La banalización de una marca


La banalización de algo se entiende como la pérdida de valor, en el sentido de menor distinción. Algo que era exclusivo pasa a ser intranscendente. Un producto de lujo, deja de ser de lujo cuando todo el mundo lo tiene. Esa es la idea. Mantener esa exclusividad, ese punto de distinción, de calidad o diferenciación. Sin duda, es esa una de las tareas más complicadas de cualquier departamento de marketing de las grandes firmas. Algunos productos excelentes son comprados por un público reducido y ese detalle es el que marca la diferencia. El lujo aparece cuando el deseo de comprarse algo supera la razón.

La banalización de las marcas es algo que sucede todos los días. El ejemplo más claro lo vemos en el sector de la automoción. Hace unos años comprarse un BMW era lo máximo. El fabricante alemán producía coches para la clase alta. ¿Pero qué sucede cuando estos carros son conducidos por una amplia mayoría de clase media?

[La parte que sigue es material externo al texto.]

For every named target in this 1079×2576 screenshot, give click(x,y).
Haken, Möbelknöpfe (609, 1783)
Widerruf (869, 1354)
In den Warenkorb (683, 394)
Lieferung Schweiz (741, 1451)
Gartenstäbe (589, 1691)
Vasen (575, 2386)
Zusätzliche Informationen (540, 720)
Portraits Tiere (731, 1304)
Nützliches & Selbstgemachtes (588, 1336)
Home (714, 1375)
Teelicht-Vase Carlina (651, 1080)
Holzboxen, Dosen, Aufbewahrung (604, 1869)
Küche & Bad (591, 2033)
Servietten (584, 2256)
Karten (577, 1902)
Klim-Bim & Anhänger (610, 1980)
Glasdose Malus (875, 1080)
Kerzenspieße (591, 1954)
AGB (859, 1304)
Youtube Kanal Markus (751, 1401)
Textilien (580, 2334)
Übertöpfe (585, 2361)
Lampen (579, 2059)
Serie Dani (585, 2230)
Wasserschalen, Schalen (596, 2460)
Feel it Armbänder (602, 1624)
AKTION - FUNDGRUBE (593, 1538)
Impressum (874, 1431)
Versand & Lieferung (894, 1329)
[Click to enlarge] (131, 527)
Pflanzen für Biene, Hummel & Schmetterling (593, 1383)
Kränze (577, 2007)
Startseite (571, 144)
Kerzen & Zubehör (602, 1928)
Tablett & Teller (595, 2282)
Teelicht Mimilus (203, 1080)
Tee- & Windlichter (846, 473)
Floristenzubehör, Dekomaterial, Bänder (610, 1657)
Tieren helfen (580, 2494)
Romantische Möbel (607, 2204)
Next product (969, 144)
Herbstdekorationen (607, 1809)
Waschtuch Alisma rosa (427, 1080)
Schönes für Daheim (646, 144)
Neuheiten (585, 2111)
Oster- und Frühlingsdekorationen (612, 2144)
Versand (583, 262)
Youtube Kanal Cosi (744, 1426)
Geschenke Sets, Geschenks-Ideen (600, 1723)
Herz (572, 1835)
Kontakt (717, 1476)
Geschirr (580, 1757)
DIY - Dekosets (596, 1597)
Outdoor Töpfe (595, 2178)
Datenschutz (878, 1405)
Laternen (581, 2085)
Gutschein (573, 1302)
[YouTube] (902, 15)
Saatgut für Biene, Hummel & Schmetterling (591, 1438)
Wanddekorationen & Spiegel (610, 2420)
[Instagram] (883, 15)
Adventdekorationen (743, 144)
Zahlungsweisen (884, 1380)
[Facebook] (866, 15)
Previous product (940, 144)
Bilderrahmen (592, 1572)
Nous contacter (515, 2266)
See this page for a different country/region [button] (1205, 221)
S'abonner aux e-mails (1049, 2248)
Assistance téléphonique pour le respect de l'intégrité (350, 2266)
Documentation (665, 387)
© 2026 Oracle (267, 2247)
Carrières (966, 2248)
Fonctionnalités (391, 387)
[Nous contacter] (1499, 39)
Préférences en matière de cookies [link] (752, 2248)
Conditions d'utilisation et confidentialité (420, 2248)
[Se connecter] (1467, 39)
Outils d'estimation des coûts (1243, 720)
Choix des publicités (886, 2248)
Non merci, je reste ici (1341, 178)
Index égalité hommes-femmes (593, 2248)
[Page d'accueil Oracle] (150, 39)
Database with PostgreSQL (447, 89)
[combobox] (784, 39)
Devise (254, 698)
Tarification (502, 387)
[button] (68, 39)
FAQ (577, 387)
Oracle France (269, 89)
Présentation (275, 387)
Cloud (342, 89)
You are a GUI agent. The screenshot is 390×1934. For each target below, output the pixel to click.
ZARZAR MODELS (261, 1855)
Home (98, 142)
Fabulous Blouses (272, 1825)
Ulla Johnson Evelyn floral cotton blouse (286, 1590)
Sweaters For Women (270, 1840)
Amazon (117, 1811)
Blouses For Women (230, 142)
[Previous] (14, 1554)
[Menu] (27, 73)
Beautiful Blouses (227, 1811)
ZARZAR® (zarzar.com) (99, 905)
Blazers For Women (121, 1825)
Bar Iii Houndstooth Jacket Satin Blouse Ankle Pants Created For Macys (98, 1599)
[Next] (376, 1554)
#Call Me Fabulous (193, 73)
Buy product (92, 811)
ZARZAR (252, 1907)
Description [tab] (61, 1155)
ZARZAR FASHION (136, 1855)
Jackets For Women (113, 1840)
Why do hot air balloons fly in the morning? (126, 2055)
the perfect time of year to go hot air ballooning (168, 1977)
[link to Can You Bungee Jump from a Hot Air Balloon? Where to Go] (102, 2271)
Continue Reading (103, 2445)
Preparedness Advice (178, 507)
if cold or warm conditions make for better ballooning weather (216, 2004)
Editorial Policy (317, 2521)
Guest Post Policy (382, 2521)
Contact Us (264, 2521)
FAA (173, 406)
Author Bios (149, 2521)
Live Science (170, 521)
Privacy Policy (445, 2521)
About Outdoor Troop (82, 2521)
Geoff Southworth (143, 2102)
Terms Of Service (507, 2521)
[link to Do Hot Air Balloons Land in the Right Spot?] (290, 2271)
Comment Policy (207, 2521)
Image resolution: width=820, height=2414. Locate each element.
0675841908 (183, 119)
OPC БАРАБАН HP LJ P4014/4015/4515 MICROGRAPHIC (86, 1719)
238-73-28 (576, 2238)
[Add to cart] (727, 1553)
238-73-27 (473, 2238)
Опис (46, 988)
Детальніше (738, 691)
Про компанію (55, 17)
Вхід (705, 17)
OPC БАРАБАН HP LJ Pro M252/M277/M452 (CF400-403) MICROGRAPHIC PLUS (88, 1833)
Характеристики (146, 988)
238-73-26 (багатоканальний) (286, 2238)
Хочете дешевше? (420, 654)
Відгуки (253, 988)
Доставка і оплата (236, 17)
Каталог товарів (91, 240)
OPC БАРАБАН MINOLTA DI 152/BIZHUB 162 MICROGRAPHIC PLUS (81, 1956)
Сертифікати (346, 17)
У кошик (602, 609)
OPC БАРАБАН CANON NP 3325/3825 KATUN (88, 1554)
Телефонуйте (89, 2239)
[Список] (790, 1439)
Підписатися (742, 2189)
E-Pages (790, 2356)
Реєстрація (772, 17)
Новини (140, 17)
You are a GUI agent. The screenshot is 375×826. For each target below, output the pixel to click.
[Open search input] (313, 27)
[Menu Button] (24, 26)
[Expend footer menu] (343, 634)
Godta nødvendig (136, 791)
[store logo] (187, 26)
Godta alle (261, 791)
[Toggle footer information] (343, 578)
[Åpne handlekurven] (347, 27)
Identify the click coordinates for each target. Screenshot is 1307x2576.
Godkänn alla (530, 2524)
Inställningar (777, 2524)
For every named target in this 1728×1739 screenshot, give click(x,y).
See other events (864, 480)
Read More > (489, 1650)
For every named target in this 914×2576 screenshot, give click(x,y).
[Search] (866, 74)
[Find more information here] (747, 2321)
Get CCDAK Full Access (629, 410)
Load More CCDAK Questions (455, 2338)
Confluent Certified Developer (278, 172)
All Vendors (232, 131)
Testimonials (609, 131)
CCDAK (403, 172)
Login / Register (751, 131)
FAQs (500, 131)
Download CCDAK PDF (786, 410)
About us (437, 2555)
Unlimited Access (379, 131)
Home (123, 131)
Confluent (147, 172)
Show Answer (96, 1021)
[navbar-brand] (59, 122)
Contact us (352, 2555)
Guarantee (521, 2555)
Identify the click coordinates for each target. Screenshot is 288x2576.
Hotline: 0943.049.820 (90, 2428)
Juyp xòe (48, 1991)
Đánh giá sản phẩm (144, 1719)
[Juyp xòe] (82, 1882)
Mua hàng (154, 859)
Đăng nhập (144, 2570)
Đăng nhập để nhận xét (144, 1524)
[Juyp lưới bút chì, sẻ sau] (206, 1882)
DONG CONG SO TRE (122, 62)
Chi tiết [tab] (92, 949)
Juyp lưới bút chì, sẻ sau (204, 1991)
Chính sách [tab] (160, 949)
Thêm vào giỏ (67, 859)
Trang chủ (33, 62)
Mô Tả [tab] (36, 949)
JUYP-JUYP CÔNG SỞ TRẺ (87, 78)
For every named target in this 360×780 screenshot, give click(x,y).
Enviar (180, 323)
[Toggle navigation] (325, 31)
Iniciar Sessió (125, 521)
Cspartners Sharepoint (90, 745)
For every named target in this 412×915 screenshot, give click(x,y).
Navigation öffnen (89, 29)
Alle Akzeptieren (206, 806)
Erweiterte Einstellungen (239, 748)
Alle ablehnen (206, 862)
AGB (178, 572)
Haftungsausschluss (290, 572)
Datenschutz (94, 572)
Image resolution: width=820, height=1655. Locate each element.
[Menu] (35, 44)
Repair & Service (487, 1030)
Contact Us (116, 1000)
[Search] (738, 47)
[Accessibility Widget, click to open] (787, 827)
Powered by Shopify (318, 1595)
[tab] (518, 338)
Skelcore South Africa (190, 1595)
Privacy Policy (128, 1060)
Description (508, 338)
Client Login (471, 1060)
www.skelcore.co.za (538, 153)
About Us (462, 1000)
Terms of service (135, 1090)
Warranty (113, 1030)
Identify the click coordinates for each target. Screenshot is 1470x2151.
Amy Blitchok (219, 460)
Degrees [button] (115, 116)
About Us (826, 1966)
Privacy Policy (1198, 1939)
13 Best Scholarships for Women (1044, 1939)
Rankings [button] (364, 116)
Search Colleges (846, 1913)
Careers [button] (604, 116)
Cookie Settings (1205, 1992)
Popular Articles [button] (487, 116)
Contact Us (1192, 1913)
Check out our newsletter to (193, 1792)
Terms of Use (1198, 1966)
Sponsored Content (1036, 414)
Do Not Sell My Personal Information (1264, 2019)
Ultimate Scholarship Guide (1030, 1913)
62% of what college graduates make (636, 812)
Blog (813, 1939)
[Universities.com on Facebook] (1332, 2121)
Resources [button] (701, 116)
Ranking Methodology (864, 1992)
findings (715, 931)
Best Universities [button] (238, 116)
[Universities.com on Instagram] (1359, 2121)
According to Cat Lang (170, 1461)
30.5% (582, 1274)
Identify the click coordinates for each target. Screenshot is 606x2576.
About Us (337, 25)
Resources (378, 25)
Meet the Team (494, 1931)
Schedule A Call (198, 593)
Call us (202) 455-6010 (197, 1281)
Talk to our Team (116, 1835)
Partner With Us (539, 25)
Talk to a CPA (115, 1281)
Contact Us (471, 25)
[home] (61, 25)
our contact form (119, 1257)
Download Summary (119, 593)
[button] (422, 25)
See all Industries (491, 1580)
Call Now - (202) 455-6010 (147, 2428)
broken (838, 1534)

Pues que comprarse un BMW ha dejado de ser el sueño de muchos. Es algo común, popular, banal, cualquier persona lo puede tener. Mala o quizás buena estrategia, pero lo cierto es que BMW ya no ofrece esa distinción de la que antaño podía presumir.

Otros ejemplos los podemos ver en el sector de la moda. Cualquiera se puede comprar una camiseta Armani o unos calzoncillos Calvin Klein. Ponerse ropa de esas firmas ya no supone nada. En otros tiempos te podrías sentir orgulloso de lucirlas, ahora las puedes encontrar en el mercadillo. Esto no significa que la calidad sea peor, simplemente que el posicionamiento de esa marca se ha perdido. Siguen siendo productos de gama alta, pero la imagen de marca ha dejado de ser tan exclusiva.

Ejemplos todavía más claros los vemos en el turismo. No hace tanto realizar un crucero o ir de vacaciones al Caribe era un auténtico lujo al alcance de unos pocos. Mientras que ahora, cuando comentamos nuestro viaje con los compañeros de oficina, seguro que salta alguien asegurando que también ha estado en ese lugar. Ejemplos de banalización hay miles y seguirán habiendo. Todo son historias de marcas que eran punteras o distintivas que terminaron siendo algo vulgar.

Visto de otro modo. No es lo mismo que alguien entre a un bar y pida un “refresco de cola” que una “Coca-Cola”. Seguramente le ofrecerán el mismo producto y el cliente se irá igual de contento. Pero que una marca se convierta en un genérico es un gran fracaso. En el ámbito del marketing y la publicidad aún falta mucho por mejorar en ese sentido. ¿La marca lo es todo?